List<string> words = new List<string>();
 // add words to list (omitted)

 // add words in list to a new hashset with a case insensitive comparer
 HashSet<string> wordsset
     = new HashSet<string>(l, StringComparer.InvariantCultureIgnoreCase);

Then you can process each word in the input text to identify words that are keywords, and format accordingly. The function will return the string with identified words formatted to bold (in hypertext).

string FormatWithSearchTerms(string input, HashSet<string> keywords)
{
        Regex r = new Regex(@"\b\w+\b"); // find individual words.
                                         // (Note: refinement may be needed for 
                                         // special cases, like words with 
                                         // embedded punctuation.)
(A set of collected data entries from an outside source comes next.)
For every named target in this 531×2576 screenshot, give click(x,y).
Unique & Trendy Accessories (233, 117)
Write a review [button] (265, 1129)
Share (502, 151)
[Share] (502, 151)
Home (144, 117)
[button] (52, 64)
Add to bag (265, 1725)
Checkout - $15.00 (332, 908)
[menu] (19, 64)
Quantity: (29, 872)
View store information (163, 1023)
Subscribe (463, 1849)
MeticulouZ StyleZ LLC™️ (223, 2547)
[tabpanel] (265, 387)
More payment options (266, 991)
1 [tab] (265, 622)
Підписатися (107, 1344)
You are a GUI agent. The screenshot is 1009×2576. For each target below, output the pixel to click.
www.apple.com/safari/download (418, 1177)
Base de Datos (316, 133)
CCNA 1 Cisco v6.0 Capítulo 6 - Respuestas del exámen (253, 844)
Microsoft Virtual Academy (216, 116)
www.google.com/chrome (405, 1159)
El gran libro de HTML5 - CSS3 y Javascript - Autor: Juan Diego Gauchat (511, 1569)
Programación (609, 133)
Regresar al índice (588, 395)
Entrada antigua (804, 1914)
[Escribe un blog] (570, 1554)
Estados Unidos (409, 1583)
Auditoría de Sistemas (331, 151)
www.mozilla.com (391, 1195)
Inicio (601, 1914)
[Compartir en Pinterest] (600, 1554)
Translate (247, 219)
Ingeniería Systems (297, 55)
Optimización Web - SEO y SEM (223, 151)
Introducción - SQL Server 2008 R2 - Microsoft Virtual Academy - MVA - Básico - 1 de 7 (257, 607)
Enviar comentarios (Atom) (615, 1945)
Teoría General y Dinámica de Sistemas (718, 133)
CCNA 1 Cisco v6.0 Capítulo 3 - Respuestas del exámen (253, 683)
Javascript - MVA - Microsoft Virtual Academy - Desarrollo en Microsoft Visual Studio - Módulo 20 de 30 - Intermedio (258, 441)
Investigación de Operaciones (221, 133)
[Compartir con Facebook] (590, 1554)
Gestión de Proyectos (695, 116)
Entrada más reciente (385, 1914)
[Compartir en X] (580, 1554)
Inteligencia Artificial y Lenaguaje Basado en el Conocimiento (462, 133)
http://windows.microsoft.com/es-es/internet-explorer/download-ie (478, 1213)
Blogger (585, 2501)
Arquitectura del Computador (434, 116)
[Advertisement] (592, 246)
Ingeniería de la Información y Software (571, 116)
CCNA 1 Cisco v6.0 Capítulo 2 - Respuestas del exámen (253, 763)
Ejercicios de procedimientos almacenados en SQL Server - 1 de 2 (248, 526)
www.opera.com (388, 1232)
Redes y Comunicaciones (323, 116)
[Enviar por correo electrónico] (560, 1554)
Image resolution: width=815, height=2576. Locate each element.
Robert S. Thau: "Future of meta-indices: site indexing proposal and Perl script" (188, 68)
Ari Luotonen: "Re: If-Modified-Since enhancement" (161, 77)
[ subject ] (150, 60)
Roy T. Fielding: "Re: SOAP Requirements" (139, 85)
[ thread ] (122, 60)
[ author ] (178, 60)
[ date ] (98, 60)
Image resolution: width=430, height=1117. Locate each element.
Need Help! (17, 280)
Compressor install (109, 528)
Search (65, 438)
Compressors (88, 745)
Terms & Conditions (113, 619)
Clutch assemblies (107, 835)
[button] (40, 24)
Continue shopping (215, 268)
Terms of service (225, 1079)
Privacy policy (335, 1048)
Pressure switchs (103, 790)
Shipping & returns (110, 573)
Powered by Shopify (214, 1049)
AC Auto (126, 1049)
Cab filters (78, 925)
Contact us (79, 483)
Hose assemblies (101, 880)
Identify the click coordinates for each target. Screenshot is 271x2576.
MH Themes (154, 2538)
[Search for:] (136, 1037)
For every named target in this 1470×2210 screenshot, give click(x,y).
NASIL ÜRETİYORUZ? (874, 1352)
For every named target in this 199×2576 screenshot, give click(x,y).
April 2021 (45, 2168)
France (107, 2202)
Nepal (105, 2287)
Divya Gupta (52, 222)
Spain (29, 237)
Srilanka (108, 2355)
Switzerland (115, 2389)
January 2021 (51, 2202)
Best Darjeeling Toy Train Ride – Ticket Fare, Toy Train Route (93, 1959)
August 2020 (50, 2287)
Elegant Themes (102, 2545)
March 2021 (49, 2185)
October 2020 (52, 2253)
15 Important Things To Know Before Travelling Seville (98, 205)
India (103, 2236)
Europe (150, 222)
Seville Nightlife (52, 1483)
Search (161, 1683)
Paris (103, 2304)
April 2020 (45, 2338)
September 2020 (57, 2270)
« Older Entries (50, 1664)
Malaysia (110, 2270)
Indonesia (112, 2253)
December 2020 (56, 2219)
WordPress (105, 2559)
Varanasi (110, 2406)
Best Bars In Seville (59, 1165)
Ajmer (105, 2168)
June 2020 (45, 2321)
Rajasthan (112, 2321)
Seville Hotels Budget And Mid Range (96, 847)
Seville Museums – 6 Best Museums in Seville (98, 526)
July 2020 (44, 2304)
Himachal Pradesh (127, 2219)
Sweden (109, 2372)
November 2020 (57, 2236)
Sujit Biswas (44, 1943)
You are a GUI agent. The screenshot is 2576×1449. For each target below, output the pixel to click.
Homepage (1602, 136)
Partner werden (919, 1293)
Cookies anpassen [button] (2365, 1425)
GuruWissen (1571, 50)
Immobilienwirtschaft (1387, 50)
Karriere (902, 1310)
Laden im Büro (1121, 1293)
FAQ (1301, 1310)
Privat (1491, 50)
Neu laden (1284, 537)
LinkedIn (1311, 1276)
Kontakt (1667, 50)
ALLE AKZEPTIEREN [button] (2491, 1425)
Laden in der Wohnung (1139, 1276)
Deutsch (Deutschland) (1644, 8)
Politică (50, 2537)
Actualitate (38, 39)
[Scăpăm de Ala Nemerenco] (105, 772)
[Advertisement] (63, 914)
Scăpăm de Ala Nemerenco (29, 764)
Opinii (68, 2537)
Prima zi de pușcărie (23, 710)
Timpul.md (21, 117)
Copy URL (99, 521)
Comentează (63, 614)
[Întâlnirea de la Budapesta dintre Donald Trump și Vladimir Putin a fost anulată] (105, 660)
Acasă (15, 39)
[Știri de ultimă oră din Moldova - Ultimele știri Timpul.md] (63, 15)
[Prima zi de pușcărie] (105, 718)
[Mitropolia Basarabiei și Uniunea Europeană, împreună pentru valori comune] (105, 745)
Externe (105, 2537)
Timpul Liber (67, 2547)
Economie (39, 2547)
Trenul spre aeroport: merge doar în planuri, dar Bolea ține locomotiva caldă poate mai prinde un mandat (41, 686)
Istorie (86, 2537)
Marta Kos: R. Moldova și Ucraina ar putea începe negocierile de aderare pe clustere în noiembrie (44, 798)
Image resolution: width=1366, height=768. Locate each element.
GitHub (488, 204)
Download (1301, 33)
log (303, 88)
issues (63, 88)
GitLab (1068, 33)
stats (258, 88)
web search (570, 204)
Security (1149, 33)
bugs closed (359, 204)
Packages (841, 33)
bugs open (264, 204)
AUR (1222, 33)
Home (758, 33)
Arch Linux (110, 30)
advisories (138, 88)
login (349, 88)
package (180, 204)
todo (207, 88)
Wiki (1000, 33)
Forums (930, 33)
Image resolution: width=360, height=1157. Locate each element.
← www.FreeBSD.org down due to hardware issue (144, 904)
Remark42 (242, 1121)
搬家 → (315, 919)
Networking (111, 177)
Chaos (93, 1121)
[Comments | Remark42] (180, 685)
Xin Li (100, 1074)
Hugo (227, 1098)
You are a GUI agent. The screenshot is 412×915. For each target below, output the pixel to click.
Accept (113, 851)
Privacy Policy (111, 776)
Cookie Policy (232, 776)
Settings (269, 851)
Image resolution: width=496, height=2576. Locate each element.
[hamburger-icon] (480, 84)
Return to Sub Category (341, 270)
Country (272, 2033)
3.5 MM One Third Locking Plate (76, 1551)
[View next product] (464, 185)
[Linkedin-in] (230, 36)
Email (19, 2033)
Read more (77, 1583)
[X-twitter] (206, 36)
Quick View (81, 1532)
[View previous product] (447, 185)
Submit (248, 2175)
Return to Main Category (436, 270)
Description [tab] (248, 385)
        return r.Replace(input, (m) =>
        {
            string v = m.Value;
            if (keywords.Contains(v))
                return m.Result("<b>$0</b>");
            else return v;
        });
}

Running the code against a paragraph of text takes about a millisecond, with a wordlist of 109k English words.

Are you checking if specific words in a string of text match words in your 100K list?

If so, I would change the approach.

  • Step 1: Create a trie and use that to store all of your 100K words. A trie is basically a multidimensional array of nodes, where each node is a letter and an array of nodes (for the next letter in a word). You can google or check wiki for more info on the trie data structure. For a good but less efficient solution, use a HashSet of strings instead.

  • Step 2: Pull out individual words from your string, and check if they exist in your trie/hashset. Depending on what the format of your string is, you can either split on white space, or use a simple regex using word boundaries (\\b).

Creating the trie/hashset will take a tiny bit of time, but would only need to be done once for the duration of the program. Afterwards, all searches would be extremely quick.

You can be certain, though, that using a regex with so many characters is going to be a slow procedure.

For example, using a HashSet and splitting on whitespace:

HashSet<string> allWords = new HashSet<string>();
for(int i = 0; i < words.Length; i++) {
    allWords.Add(words[i]);
}

string[] wordsInText = TextBox1.Text.Split(null as string[], StringSplitOptions.RemoveEmptyEntries);
for(int i = 0; i < wordsInText.Length; i++) {
    if(allWords.Contains(wordsInText[i])) {
        Label1.Text = @"<b>" + wordsInText[i] + @"</b>";
        break;
    }
}

Using a string.replace creates a whole new string, which is terribly costly and should be avoided in such loops. StringBuilder is the way to go in this case.